▶ Exercise instructions
Each line below should be repeated exactly as it stands.

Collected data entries
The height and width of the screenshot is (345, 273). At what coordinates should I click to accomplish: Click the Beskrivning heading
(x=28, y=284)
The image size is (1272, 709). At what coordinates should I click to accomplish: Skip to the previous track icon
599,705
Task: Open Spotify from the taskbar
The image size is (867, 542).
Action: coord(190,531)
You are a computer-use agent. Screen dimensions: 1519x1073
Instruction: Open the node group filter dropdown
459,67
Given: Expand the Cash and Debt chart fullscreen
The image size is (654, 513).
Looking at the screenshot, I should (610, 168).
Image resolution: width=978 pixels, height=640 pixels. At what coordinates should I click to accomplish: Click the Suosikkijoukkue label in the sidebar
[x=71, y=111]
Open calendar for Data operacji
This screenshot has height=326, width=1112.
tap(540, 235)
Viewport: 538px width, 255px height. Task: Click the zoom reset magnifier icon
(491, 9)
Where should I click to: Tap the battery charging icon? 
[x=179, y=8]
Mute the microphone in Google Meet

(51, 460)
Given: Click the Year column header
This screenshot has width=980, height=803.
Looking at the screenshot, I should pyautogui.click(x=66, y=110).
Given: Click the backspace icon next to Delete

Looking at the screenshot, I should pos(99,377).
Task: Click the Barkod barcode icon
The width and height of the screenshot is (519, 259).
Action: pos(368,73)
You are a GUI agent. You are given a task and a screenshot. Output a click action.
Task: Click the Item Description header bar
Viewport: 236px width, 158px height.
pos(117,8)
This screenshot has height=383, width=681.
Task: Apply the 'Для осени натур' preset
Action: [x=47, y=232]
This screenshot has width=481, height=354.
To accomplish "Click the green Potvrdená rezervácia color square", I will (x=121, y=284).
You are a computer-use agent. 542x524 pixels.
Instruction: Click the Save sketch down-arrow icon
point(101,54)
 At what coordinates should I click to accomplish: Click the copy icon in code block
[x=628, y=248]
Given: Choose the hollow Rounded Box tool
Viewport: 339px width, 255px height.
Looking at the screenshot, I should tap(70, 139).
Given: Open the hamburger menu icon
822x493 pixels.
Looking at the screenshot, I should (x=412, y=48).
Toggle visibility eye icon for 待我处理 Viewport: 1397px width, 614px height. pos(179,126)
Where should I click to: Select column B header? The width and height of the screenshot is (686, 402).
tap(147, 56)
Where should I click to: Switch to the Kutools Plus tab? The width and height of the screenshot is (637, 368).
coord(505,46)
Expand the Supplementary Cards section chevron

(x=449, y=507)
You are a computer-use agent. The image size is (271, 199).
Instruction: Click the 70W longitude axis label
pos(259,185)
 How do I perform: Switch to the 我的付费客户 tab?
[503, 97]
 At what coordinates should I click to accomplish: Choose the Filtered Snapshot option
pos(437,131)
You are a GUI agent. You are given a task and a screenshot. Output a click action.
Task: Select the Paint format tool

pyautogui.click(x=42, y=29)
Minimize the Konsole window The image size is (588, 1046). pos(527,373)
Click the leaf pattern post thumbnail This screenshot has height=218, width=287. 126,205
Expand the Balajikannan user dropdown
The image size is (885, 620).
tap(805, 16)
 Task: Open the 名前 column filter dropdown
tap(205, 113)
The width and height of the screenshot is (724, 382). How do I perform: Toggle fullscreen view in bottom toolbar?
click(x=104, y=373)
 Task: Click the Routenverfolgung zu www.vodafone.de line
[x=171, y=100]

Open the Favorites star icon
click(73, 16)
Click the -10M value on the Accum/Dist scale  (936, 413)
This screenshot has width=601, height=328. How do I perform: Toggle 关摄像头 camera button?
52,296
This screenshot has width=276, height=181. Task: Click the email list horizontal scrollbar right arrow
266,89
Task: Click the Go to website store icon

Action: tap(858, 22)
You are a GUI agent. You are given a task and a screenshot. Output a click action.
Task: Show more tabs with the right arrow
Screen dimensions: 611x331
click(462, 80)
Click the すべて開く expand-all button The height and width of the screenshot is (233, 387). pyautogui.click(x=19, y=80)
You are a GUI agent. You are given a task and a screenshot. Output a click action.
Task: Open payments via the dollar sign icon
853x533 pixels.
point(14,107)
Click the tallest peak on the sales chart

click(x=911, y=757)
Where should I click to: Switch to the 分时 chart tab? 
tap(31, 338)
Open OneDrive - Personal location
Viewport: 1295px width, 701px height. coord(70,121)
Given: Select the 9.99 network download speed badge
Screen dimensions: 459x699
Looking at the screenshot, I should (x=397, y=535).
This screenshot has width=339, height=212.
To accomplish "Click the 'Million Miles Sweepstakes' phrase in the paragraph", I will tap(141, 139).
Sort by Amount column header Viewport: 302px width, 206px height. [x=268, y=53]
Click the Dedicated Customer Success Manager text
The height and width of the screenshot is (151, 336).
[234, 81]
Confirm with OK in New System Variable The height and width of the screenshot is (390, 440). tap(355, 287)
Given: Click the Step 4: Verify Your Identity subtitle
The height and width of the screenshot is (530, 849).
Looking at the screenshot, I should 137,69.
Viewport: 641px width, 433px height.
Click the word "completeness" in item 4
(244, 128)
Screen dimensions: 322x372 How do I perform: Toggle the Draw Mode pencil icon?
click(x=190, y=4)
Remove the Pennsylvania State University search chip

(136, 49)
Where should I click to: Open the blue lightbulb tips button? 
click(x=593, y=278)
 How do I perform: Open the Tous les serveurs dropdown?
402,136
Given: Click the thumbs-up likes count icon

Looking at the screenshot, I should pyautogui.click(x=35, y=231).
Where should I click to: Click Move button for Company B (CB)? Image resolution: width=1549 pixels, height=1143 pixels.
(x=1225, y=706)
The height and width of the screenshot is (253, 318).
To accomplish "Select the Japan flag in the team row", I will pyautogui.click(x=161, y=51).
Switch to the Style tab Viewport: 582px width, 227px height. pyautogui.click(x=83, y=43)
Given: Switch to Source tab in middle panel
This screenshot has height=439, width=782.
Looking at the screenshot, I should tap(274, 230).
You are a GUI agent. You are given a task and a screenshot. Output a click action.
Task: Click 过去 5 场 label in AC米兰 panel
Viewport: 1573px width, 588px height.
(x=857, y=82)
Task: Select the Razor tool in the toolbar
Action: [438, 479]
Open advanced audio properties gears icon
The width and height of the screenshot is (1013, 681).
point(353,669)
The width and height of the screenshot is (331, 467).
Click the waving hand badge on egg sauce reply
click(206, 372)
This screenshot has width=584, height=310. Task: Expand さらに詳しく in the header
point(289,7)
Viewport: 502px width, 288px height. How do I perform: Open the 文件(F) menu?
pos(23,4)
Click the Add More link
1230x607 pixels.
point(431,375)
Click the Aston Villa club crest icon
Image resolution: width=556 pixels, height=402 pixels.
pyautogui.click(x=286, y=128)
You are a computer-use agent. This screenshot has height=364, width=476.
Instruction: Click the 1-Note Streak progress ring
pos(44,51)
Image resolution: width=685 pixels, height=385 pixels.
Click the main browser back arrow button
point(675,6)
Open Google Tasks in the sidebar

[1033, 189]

▶ Response area
The height and width of the screenshot is (345, 273). At what coordinates should I click to accomplish: Click the Beskrivning heading
(x=28, y=284)
The image size is (1272, 709). At what coordinates should I click to accomplish: Skip to the previous track icon
599,705
Task: Open Spotify from the taskbar
The image size is (867, 542).
Action: coord(190,531)
You are a computer-use agent. Screen dimensions: 1519x1073
Instruction: Open the node group filter dropdown
459,67
Given: Expand the Cash and Debt chart fullscreen
The image size is (654, 513).
Looking at the screenshot, I should (610, 168).
Image resolution: width=978 pixels, height=640 pixels. At what coordinates should I click to accomplish: Click the Suosikkijoukkue label in the sidebar
[x=71, y=111]
Open calendar for Data operacji
This screenshot has height=326, width=1112.
tap(540, 235)
Viewport: 538px width, 255px height. Task: Click the zoom reset magnifier icon
(491, 9)
Where should I click to: Tap the battery charging icon? 
[x=179, y=8]
Mute the microphone in Google Meet

(51, 460)
Given: Click the Year column header
This screenshot has width=980, height=803.
Looking at the screenshot, I should pyautogui.click(x=66, y=110).
Given: Click the backspace icon next to Delete

Looking at the screenshot, I should pos(99,377).
Task: Click the Barkod barcode icon
The width and height of the screenshot is (519, 259).
Action: pos(368,73)
You are a GUI agent. You are given a task and a screenshot. Output a click action.
Task: Click the Item Description header bar
Viewport: 236px width, 158px height.
pos(117,8)
This screenshot has height=383, width=681.
Task: Apply the 'Для осени натур' preset
Action: [x=47, y=232]
This screenshot has width=481, height=354.
To accomplish "Click the green Potvrdená rezervácia color square", I will (x=121, y=284).
You are a computer-use agent. 542x524 pixels.
Instruction: Click the Save sketch down-arrow icon
point(101,54)
 At what coordinates should I click to accomplish: Click the copy icon in code block
[x=628, y=248]
Given: Choose the hollow Rounded Box tool
Viewport: 339px width, 255px height.
Looking at the screenshot, I should tap(70, 139).
Given: Open the hamburger menu icon
822x493 pixels.
Looking at the screenshot, I should (x=412, y=48).
Toggle visibility eye icon for 待我处理 Viewport: 1397px width, 614px height. pos(179,126)
Where should I click to: Select column B header? The width and height of the screenshot is (686, 402).
tap(147, 56)
Where should I click to: Switch to the Kutools Plus tab? The width and height of the screenshot is (637, 368).
coord(505,46)
Expand the Supplementary Cards section chevron

(x=449, y=507)
You are a computer-use agent. The image size is (271, 199).
Instruction: Click the 70W longitude axis label
pos(259,185)
 How do I perform: Switch to the 我的付费客户 tab?
[503, 97]
 At what coordinates should I click to accomplish: Choose the Filtered Snapshot option
pos(437,131)
You are a GUI agent. You are given a task and a screenshot. Output a click action.
Task: Select the Paint format tool

pyautogui.click(x=42, y=29)
Minimize the Konsole window The image size is (588, 1046). pos(527,373)
Click the leaf pattern post thumbnail This screenshot has height=218, width=287. 126,205
Expand the Balajikannan user dropdown
The image size is (885, 620).
tap(805, 16)
 Task: Open the 名前 column filter dropdown
tap(205, 113)
The width and height of the screenshot is (724, 382). How do I perform: Toggle fullscreen view in bottom toolbar?
click(x=104, y=373)
 Task: Click the Routenverfolgung zu www.vodafone.de line
[x=171, y=100]

Open the Favorites star icon
click(73, 16)
Click the -10M value on the Accum/Dist scale  (936, 413)
This screenshot has width=601, height=328. How do I perform: Toggle 关摄像头 camera button?
52,296
This screenshot has width=276, height=181. Task: Click the email list horizontal scrollbar right arrow
266,89
Task: Click the Go to website store icon

Action: tap(858, 22)
You are a GUI agent. You are given a task and a screenshot. Output a click action.
Task: Show more tabs with the right arrow
Screen dimensions: 611x331
click(462, 80)
Click the すべて開く expand-all button The height and width of the screenshot is (233, 387). pyautogui.click(x=19, y=80)
You are a GUI agent. You are given a task and a screenshot. Output a click action.
Task: Open payments via the dollar sign icon
853x533 pixels.
point(14,107)
Click the tallest peak on the sales chart

click(x=911, y=757)
Where should I click to: Switch to the 分时 chart tab? 
tap(31, 338)
Open OneDrive - Personal location
Viewport: 1295px width, 701px height. coord(70,121)
Given: Select the 9.99 network download speed badge
Screen dimensions: 459x699
Looking at the screenshot, I should (x=397, y=535).
This screenshot has width=339, height=212.
To accomplish "Click the 'Million Miles Sweepstakes' phrase in the paragraph", I will tap(141, 139).
Sort by Amount column header Viewport: 302px width, 206px height. [x=268, y=53]
Click the Dedicated Customer Success Manager text
The height and width of the screenshot is (151, 336).
[234, 81]
Confirm with OK in New System Variable The height and width of the screenshot is (390, 440). tap(355, 287)
Given: Click the Step 4: Verify Your Identity subtitle
The height and width of the screenshot is (530, 849).
Looking at the screenshot, I should 137,69.
Viewport: 641px width, 433px height.
Click the word "completeness" in item 4
(244, 128)
Screen dimensions: 322x372 How do I perform: Toggle the Draw Mode pencil icon?
click(x=190, y=4)
Remove the Pennsylvania State University search chip

(136, 49)
Where should I click to: Open the blue lightbulb tips button? 
click(x=593, y=278)
 How do I perform: Open the Tous les serveurs dropdown?
402,136
Given: Click the thumbs-up likes count icon

Looking at the screenshot, I should pyautogui.click(x=35, y=231).
Where should I click to: Click Move button for Company B (CB)? Image resolution: width=1549 pixels, height=1143 pixels.
(x=1225, y=706)
The height and width of the screenshot is (253, 318).
To accomplish "Select the Japan flag in the team row", I will pyautogui.click(x=161, y=51).
Switch to the Style tab Viewport: 582px width, 227px height. pyautogui.click(x=83, y=43)
Given: Switch to Source tab in middle panel
This screenshot has height=439, width=782.
Looking at the screenshot, I should tap(274, 230).
You are a GUI agent. You are given a task and a screenshot. Output a click action.
Task: Click 过去 5 场 label in AC米兰 panel
Viewport: 1573px width, 588px height.
(x=857, y=82)
Task: Select the Razor tool in the toolbar
Action: [438, 479]
Open advanced audio properties gears icon
The width and height of the screenshot is (1013, 681).
point(353,669)
The width and height of the screenshot is (331, 467).
Click the waving hand badge on egg sauce reply
click(206, 372)
This screenshot has width=584, height=310. Task: Expand さらに詳しく in the header
point(289,7)
Viewport: 502px width, 288px height. How do I perform: Open the 文件(F) menu?
pos(23,4)
Click the Add More link
1230x607 pixels.
point(431,375)
Click the Aston Villa club crest icon
Image resolution: width=556 pixels, height=402 pixels.
pyautogui.click(x=286, y=128)
You are a computer-use agent. This screenshot has height=364, width=476.
Instruction: Click the 1-Note Streak progress ring
pos(44,51)
Image resolution: width=685 pixels, height=385 pixels.
Click the main browser back arrow button
point(675,6)
Open Google Tasks in the sidebar

[1033, 189]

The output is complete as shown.